More precisely, it's not being "a bit loose" about encoding, rpm simply
doesn't know diddly about encodings and does not make any assumptions or
interpretations about them. A string in rpm is just a sequence of
arbitrary non-zero byte values terminated with \0.
Martin and I discussed this last week at PyCon. I believe the proposal
that we came up with was:
- try to interpret bytes as UTF-8, using the "surrogateescape"
mechanism, so that if it fails, we can at least preserve the exact bytes
and round-trip
Right, based on a quick skim of the surrogateescape PEP, that seems like
a reasonable approach (rpm is much like the traditional POSIX interfaces
which simply do not deal with encoding at all)
Ultimately, this does mean trying to impose some kind of encoding
standard on rpm files and rpm databases, which I think would be a Good
Thing, but is perhaps something of scope creep compared to what the
proposal at [1] says.

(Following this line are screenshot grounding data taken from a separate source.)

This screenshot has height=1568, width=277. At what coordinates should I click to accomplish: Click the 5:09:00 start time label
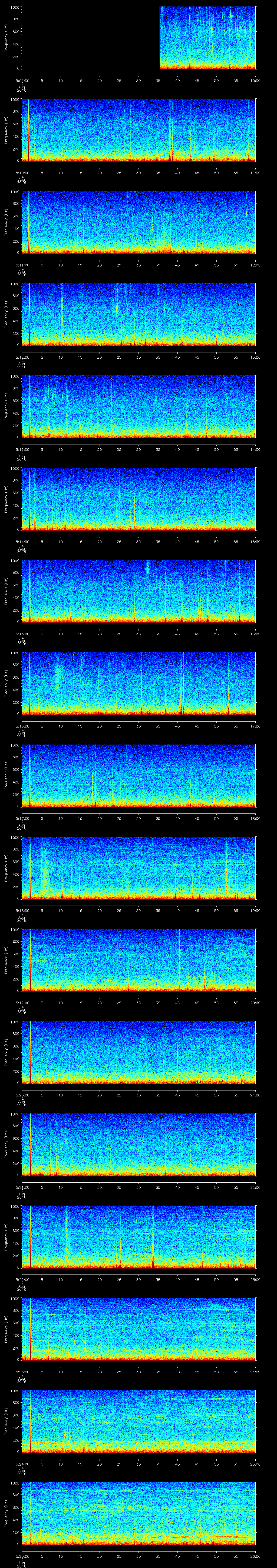22,80
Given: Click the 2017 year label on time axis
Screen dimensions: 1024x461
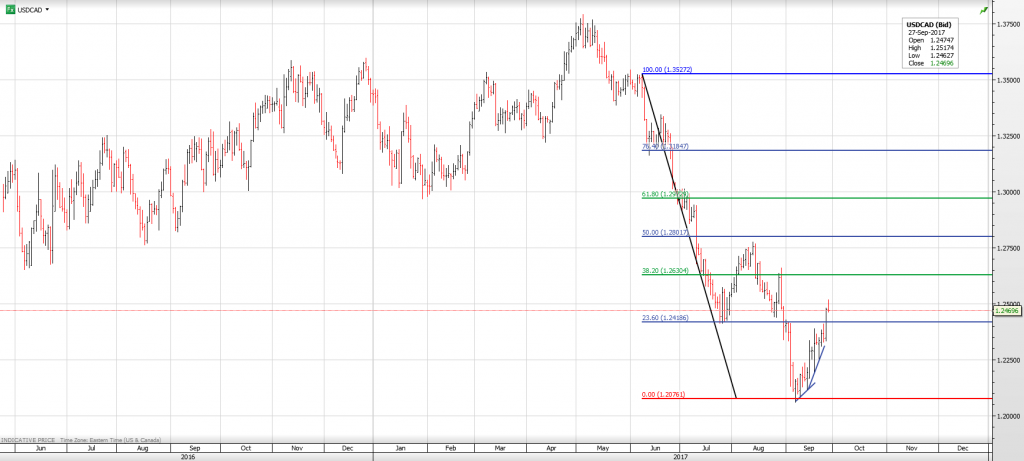Looking at the screenshot, I should point(679,456).
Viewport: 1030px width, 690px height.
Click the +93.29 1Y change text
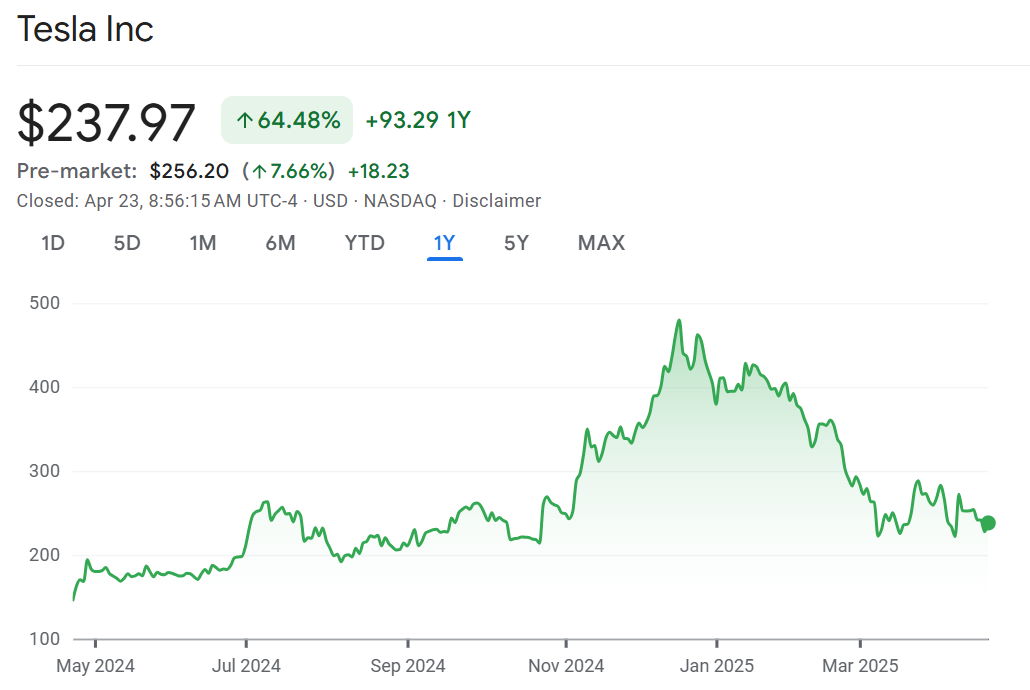(418, 121)
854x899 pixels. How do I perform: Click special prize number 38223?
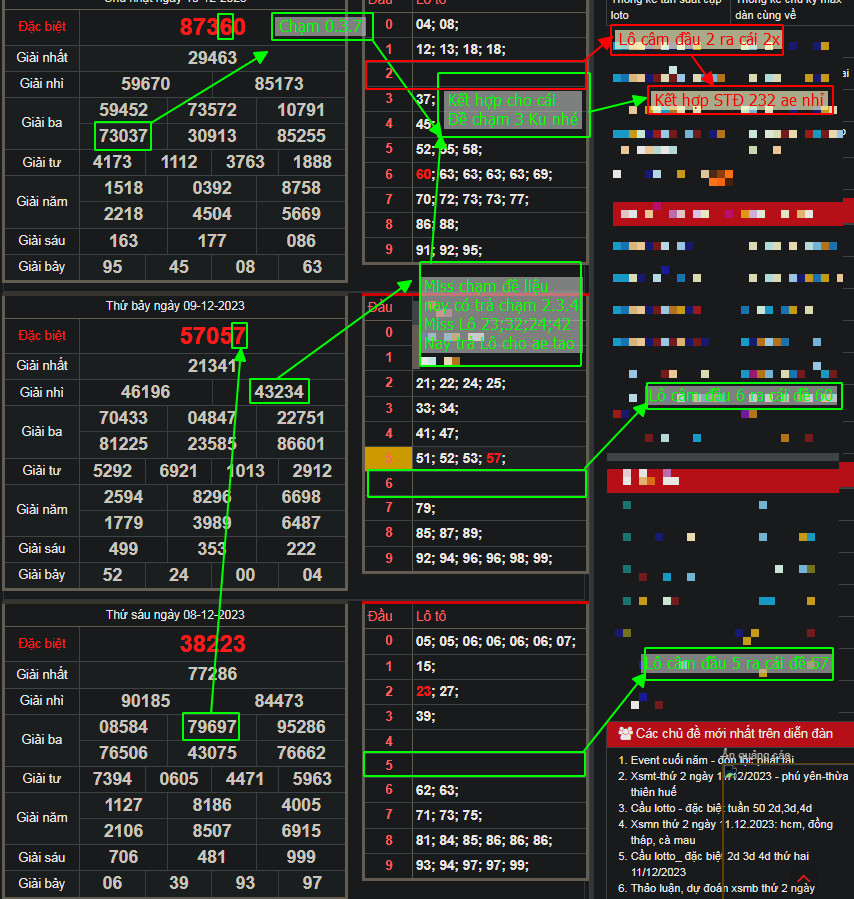point(212,643)
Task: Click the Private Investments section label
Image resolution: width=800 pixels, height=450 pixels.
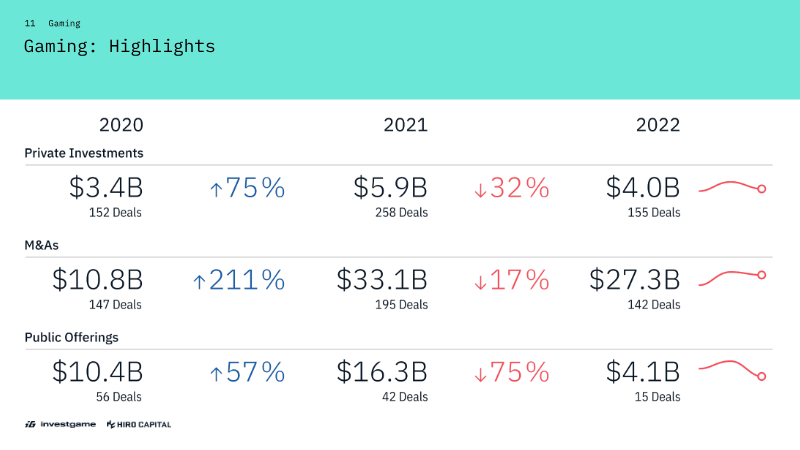Action: click(84, 153)
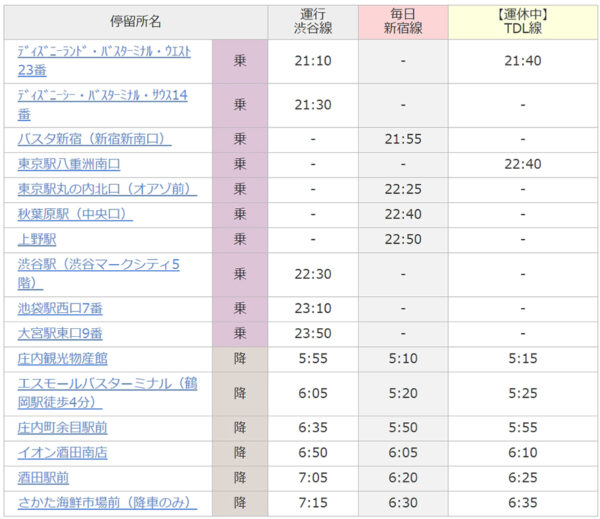This screenshot has width=600, height=519.
Task: Click the バスタ新宿（新宿新南口） link
Action: coord(91,139)
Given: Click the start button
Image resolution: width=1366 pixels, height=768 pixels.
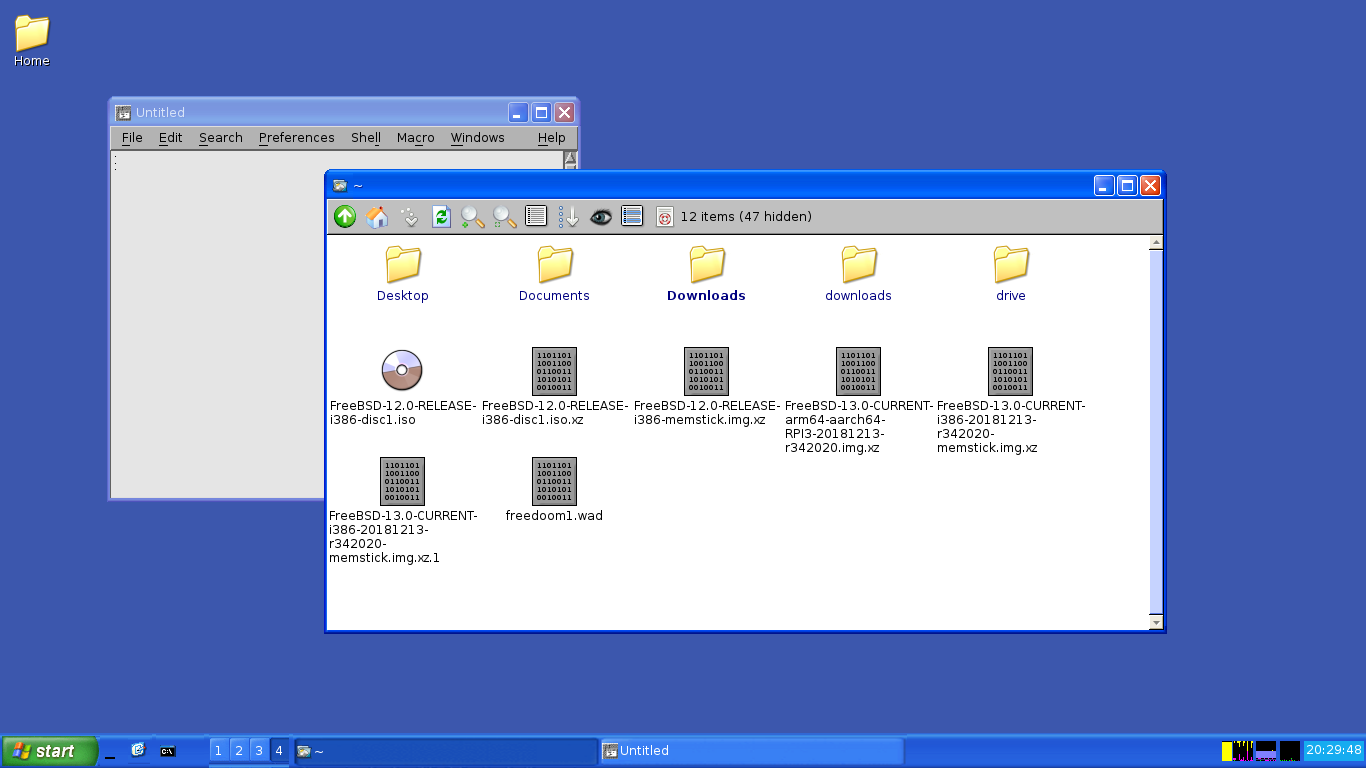Looking at the screenshot, I should [49, 751].
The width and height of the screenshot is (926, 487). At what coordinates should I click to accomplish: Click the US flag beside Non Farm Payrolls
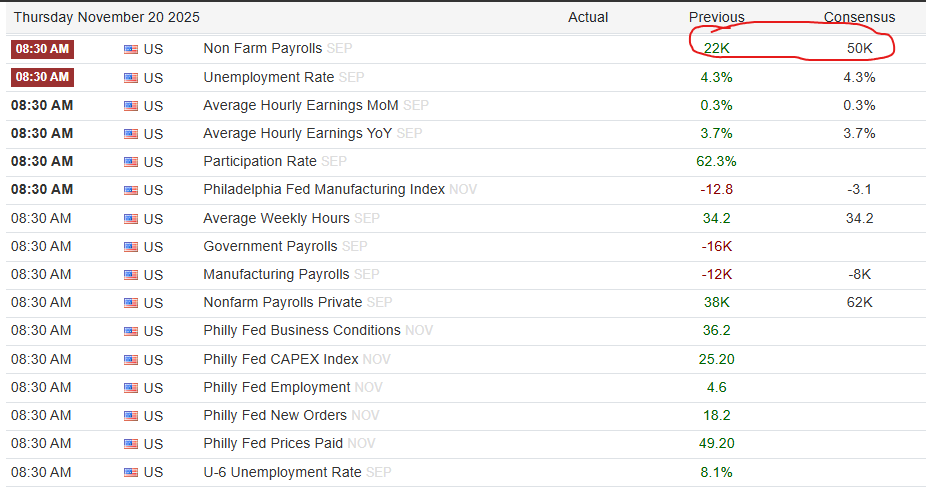131,49
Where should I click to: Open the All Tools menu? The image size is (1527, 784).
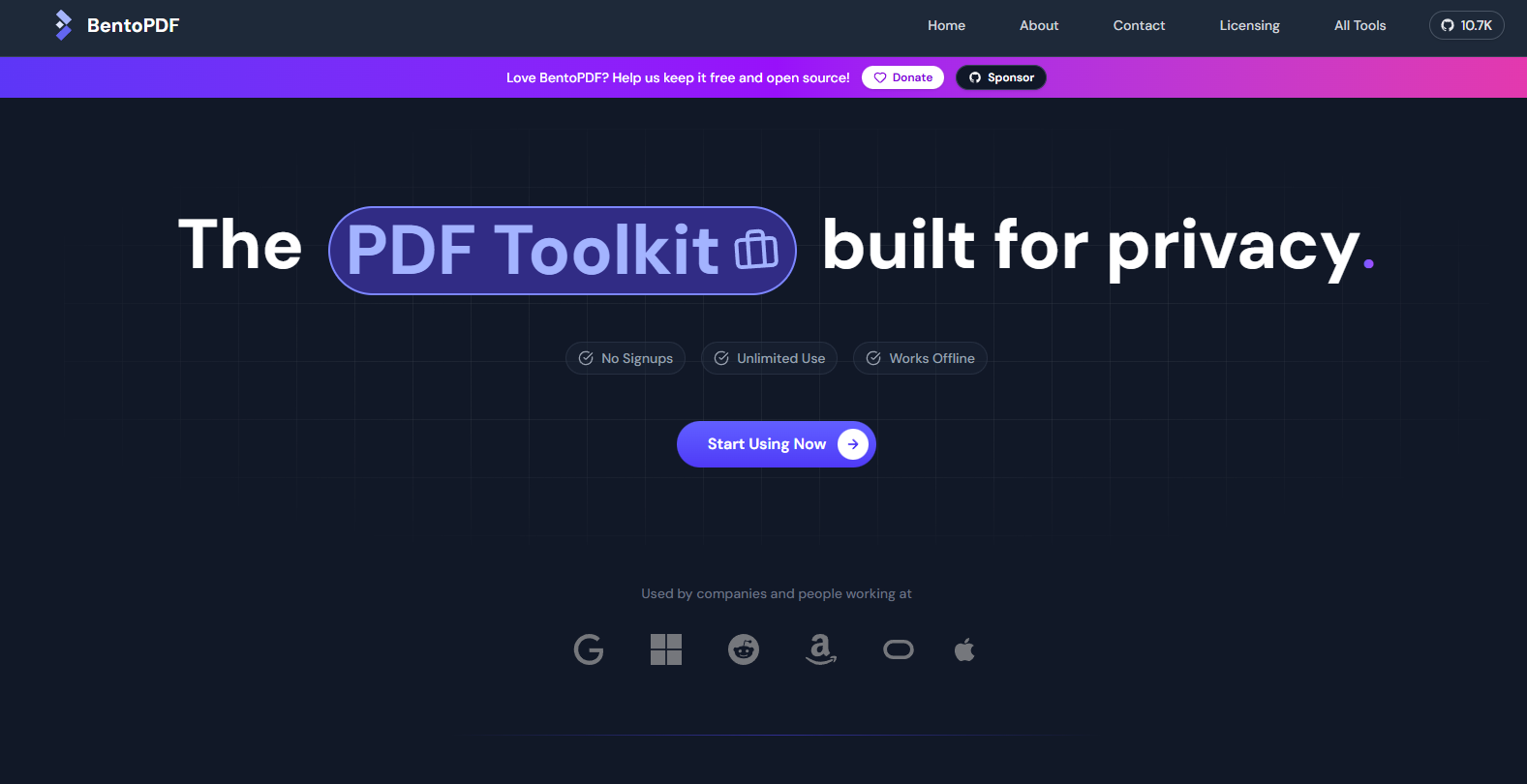1359,25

See e.g. http://rpm.org/ticket/30
Note that any frpm forced encoding standard could only affect new
packages, but rpm and the bindings need to be able deal with all the
junk out in the wild pretty much forever.
Other ideas that occur:
- does rpmlint check for encoding yet?
IIRC rpmlint can (depending on config probably) check for encoding of
the paths and the spec itself. However this still doesn't guarantee all
the string-data in header to be utf, as practically any part(s) of the
data can come from macros, which are not encoding-aware either.
- what to do e.g. about canonicalization? What happens if one rpm
provide a feature named "café" (where the "é" is U+00E9) and another rpm
requires a feature named "café" (where the "é" is U+0065 LATIN SMALL
LETTER E + U+0301 COMBINING ACUTE ACCENT)? IIRC we ruled that rpms in
Fedora had to have ASCII names, and I'm guessing this applies to
metadata, but we do allow UTF-8 filenames within package payloads
(again, IIRC)
Ouch. Did I already mention that UTF and the encoding business makes my
head hurt? I guess I didn't, can't think straight because by now I have
that headache...
Anyway, pretty much all rules in this area are distro specific, as rpm
doesn't enforce anything wrt encoding.
The bindings cannot go changing header contents to their liking, so any
canonicalization would have to go into rpm proper, the build-side of
things to be exact so the runtime doesn't have to care. Requiring rpm to
fiddle with encodings + canonicalization for every single string it
processes at runtime would require enormous changes throughout rpm, and
presumably at a massive performance cost too.